====== Information shown ======

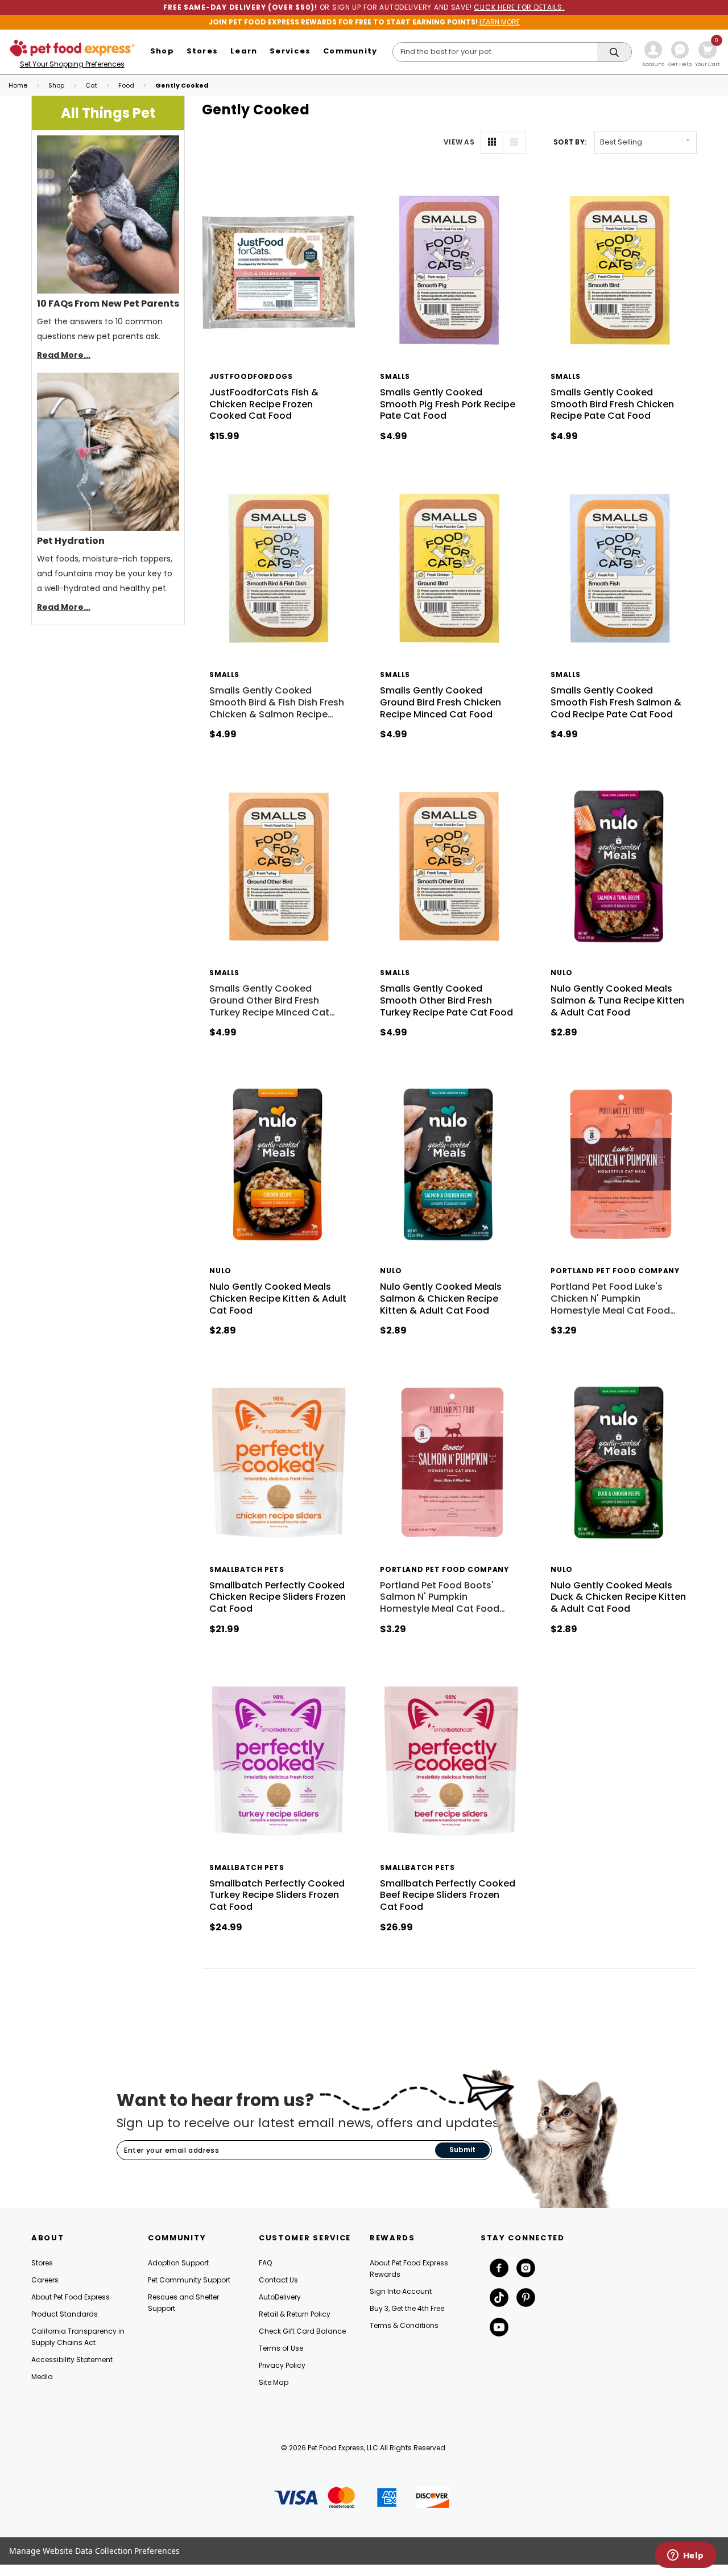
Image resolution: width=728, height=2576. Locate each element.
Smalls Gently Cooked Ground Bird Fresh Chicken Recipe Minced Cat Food (440, 702)
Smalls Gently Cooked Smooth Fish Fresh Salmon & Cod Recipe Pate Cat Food (616, 702)
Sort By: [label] (569, 142)
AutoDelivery (280, 2297)
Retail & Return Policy (294, 2314)
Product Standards (64, 2314)
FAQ (265, 2263)
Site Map (273, 2382)
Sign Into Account (401, 2291)
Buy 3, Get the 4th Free (407, 2308)
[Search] (614, 53)
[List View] (514, 142)
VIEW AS (459, 142)
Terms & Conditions (404, 2325)
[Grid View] (492, 142)
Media (42, 2376)
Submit (462, 2149)
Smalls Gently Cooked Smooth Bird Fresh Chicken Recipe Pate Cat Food (612, 404)
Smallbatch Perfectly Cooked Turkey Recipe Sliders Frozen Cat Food (277, 1895)
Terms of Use (281, 2348)
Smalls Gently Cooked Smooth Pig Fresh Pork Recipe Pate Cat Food (447, 404)
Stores (42, 2263)
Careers (45, 2280)
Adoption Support (178, 2263)
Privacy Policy (282, 2365)
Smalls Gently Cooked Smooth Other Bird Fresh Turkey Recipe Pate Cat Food (446, 1000)
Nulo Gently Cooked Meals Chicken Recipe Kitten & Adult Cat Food (277, 1298)
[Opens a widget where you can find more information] (685, 2556)
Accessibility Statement (72, 2359)
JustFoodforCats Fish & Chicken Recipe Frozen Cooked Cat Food (263, 404)
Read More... (63, 355)
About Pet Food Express (70, 2297)
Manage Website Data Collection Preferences (94, 2550)
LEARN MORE (499, 22)
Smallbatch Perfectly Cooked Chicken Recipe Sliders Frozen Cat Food (277, 1597)
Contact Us (278, 2280)
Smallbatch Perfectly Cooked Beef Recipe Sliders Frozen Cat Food (447, 1895)
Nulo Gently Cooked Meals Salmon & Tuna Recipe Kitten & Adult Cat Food (617, 1000)
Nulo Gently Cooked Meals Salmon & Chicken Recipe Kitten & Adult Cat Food (441, 1298)
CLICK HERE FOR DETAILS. (519, 7)
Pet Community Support (189, 2280)
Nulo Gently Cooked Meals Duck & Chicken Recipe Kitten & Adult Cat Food (618, 1597)
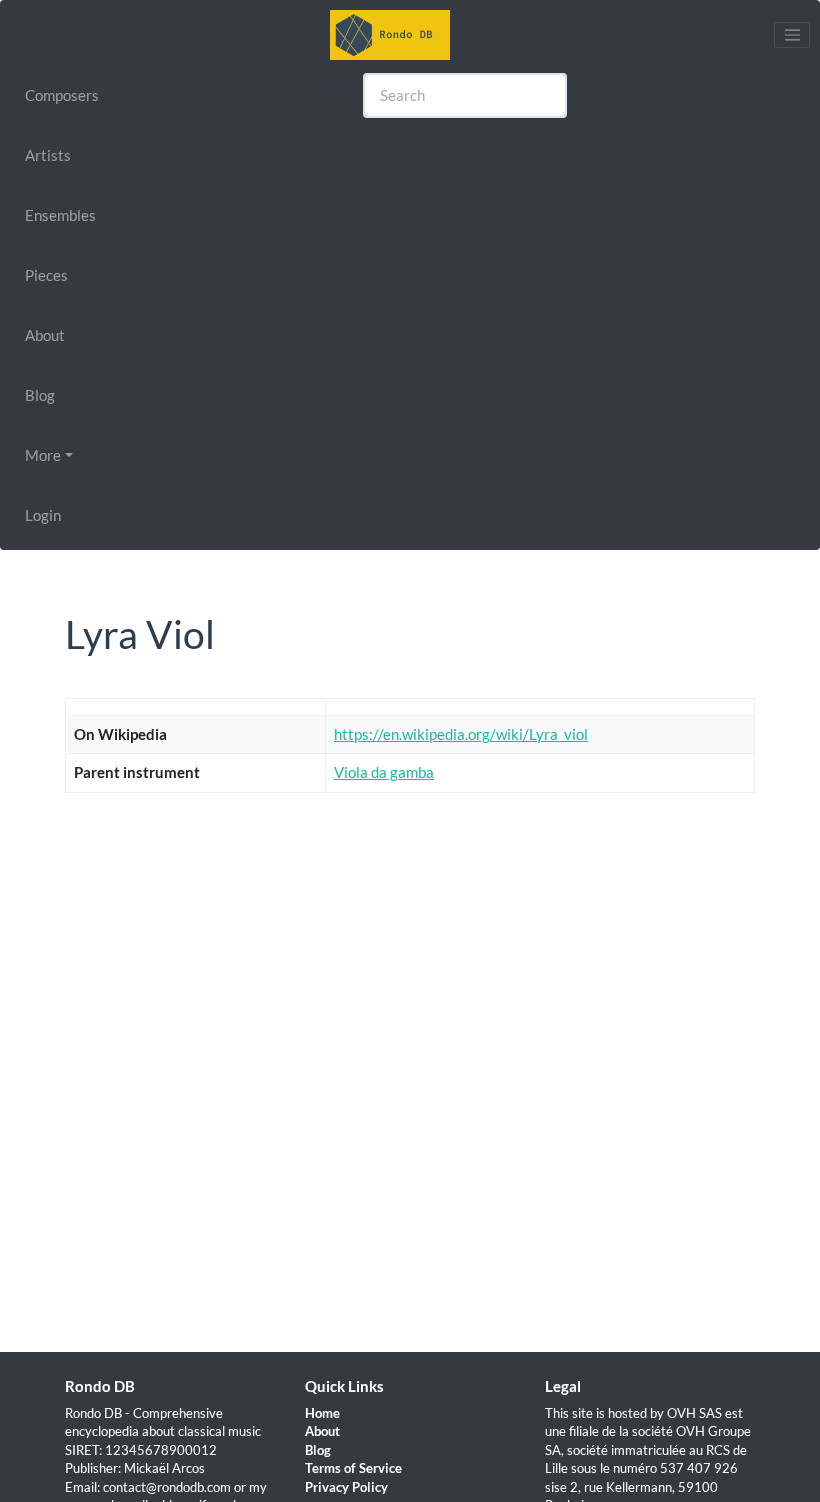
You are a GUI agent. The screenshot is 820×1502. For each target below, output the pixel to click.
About (45, 335)
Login (43, 515)
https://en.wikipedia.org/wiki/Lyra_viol (461, 734)
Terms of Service (353, 1468)
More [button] (43, 455)
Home (322, 1413)
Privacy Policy (346, 1487)
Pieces (46, 275)
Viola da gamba (384, 772)
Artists (48, 155)
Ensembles (60, 215)
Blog (40, 395)
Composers (62, 95)
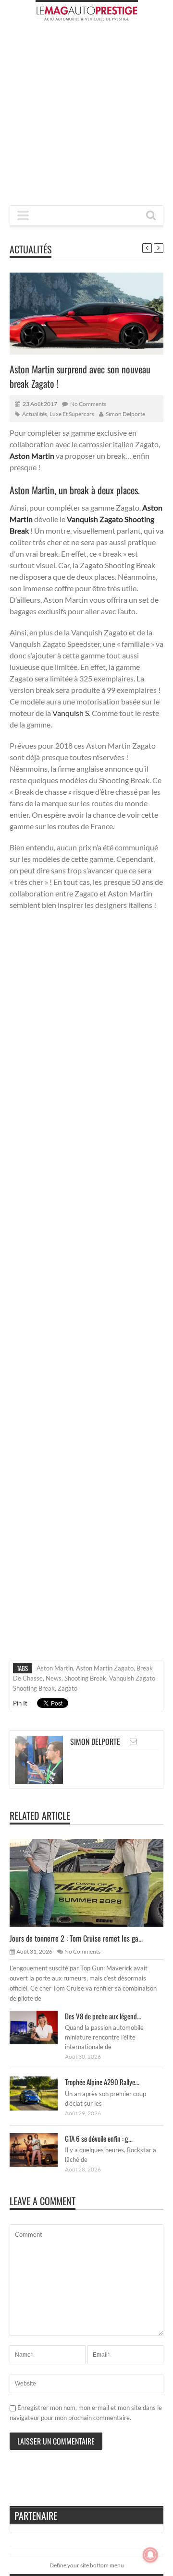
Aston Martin (55, 1668)
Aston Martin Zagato (105, 1668)
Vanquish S (70, 712)
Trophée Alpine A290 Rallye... (102, 2081)
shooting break (85, 1678)
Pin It (20, 1703)
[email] (133, 1741)
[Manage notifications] (150, 2555)
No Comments (88, 403)
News (54, 1678)
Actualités (30, 249)
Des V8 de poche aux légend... (103, 2016)
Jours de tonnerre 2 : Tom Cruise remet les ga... (76, 1938)
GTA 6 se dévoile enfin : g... (99, 2138)
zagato (67, 1688)
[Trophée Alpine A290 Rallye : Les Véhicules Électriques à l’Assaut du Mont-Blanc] (41, 2093)
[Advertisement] (86, 116)
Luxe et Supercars (71, 413)
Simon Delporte (125, 413)
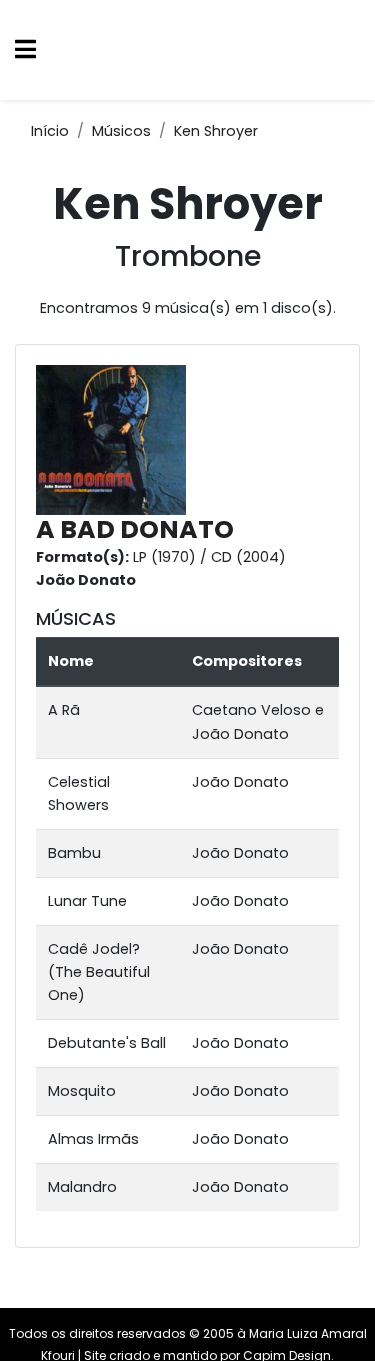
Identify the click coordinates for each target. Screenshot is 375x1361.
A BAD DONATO (135, 529)
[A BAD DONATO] (116, 439)
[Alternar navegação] (25, 50)
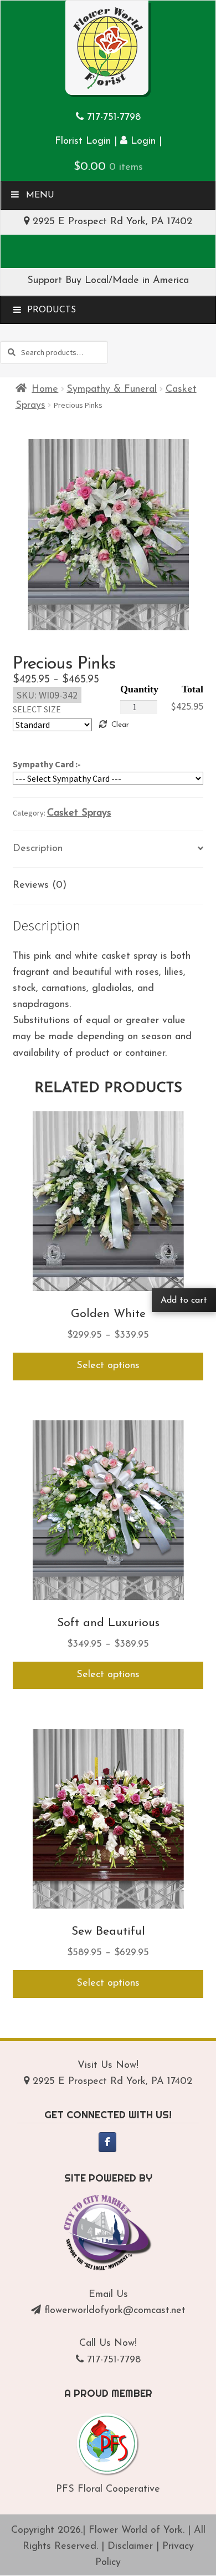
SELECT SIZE (37, 709)
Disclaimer (130, 2547)
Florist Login (83, 141)
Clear (119, 724)
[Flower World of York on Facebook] (107, 2142)
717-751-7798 (114, 118)
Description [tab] (38, 849)
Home (45, 389)
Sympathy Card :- (47, 764)
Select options (108, 1366)
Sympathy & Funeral (111, 389)
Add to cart (184, 1300)
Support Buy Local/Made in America (108, 281)
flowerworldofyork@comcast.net (115, 2311)
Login (141, 141)
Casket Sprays (79, 813)
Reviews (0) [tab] (39, 885)
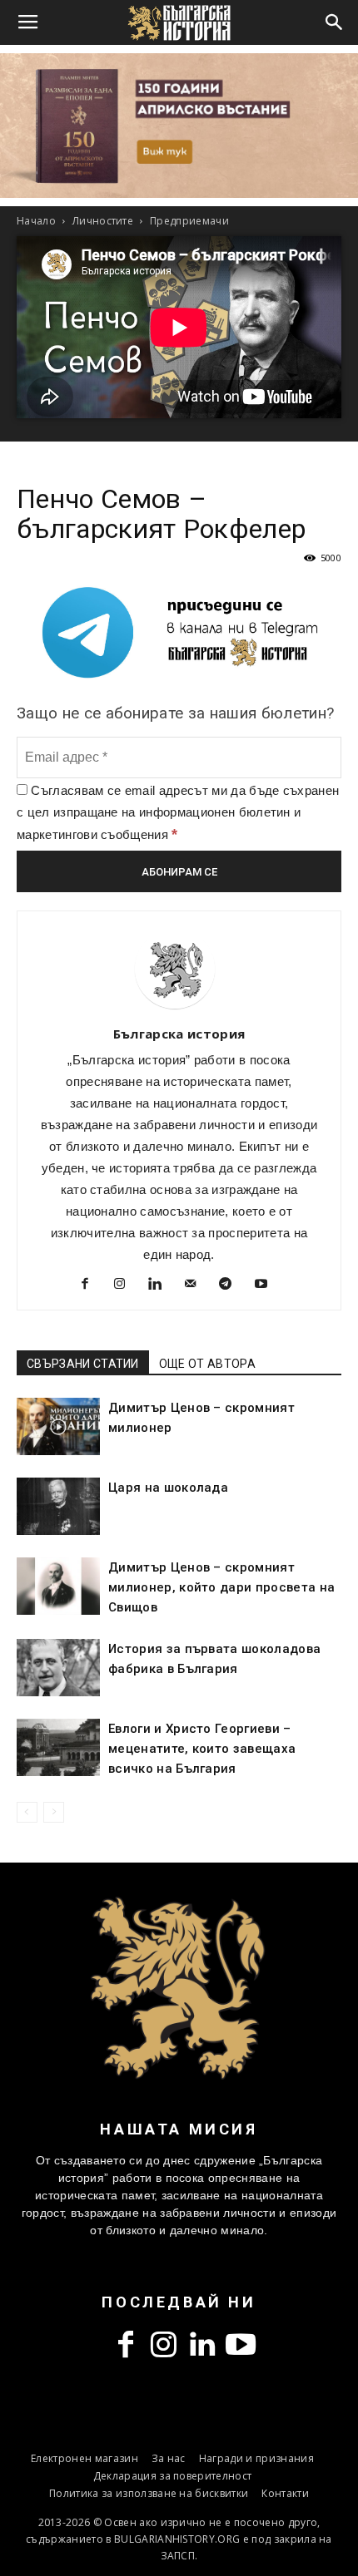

======

**Exercise description:** Go down the entries above from the line containing "Composers (62, 95)" to the line containing "Actualités (30, 249)" and write out each line exactly, leaving pictures out.

**Answer space:**
Composers (62, 95)
Aston Martin (55, 1668)
Aston Martin Zagato (105, 1668)
Vanquish S (70, 712)
Trophée Alpine A290 Rallye... (102, 2081)
shooting break (85, 1678)
Pin It (20, 1703)
[email] (133, 1741)
[Manage notifications] (150, 2555)
No Comments (88, 403)
News (54, 1678)
Actualités (30, 249)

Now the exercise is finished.